Crime Library: Criminal Minds and Methods

Patrick W. Kearney: The Trash Bag Murderers

The Strange Confession

When the heat was clearly on, Kearney and Hill fled to El Paso, Texas, but knew that life on the lam was not for them. The cops knew who they were, and what they looked like. At the behest of relatives, the pair returned to California, and at 1:30 p.m. on July 1, 1977, walked into Riverside County sheriff's office, pointed at a "Wanted" poster with their pictures on it and said, "We're them."

They were booked on suspicion of two murders and had been wanted for questioning in connection with six other slayings.

They were arraigned on the two murder charges. Bail was set at $500,000 each.

Kearney cooperated fully with the police. He said the murders "excited him and gave him a feeling of dominance." The idea of hurting and killing someone sounded sexually exciting. When officers grilled him about picking up Marines and feeding pills and booze to his victims, they got a blank look from him. They persisted, wanting to know if he had ever put anything but his penis into his victims' rectums.
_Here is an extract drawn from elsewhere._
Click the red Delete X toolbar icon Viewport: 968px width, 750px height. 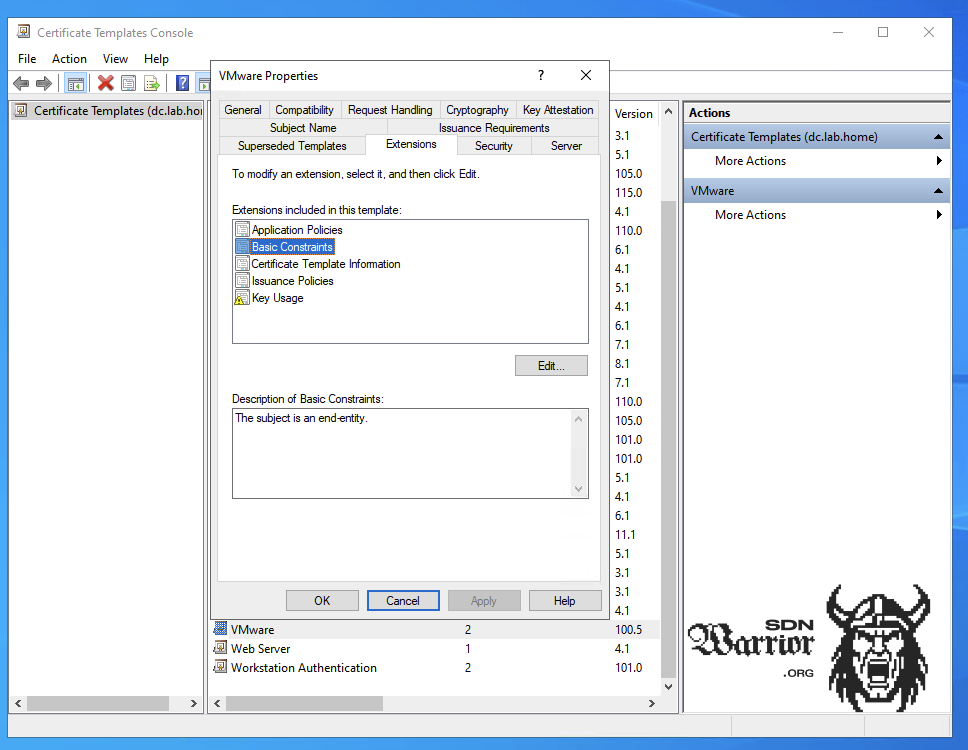[104, 83]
He used towels to keep the bodies from leaking all over his bathroom before he dismembered them, Kearney told them. The police persisted, hoping to put to rest more of their freeway mysteries. How about torture? Did he ram anything into an anus for the sheer pleasure of it? Recognition crossed Kearney's face and he shook his head. "I am not the Wooden Stake," he said. He knew exactly what the detectives were getting at, but impaling, strangling and torturing his victims wasn't his style. A bullet to the head was clean and simple.

Randy Kraft
Randy Kraft

He seemed offended that he would be confused with Randy Kraft.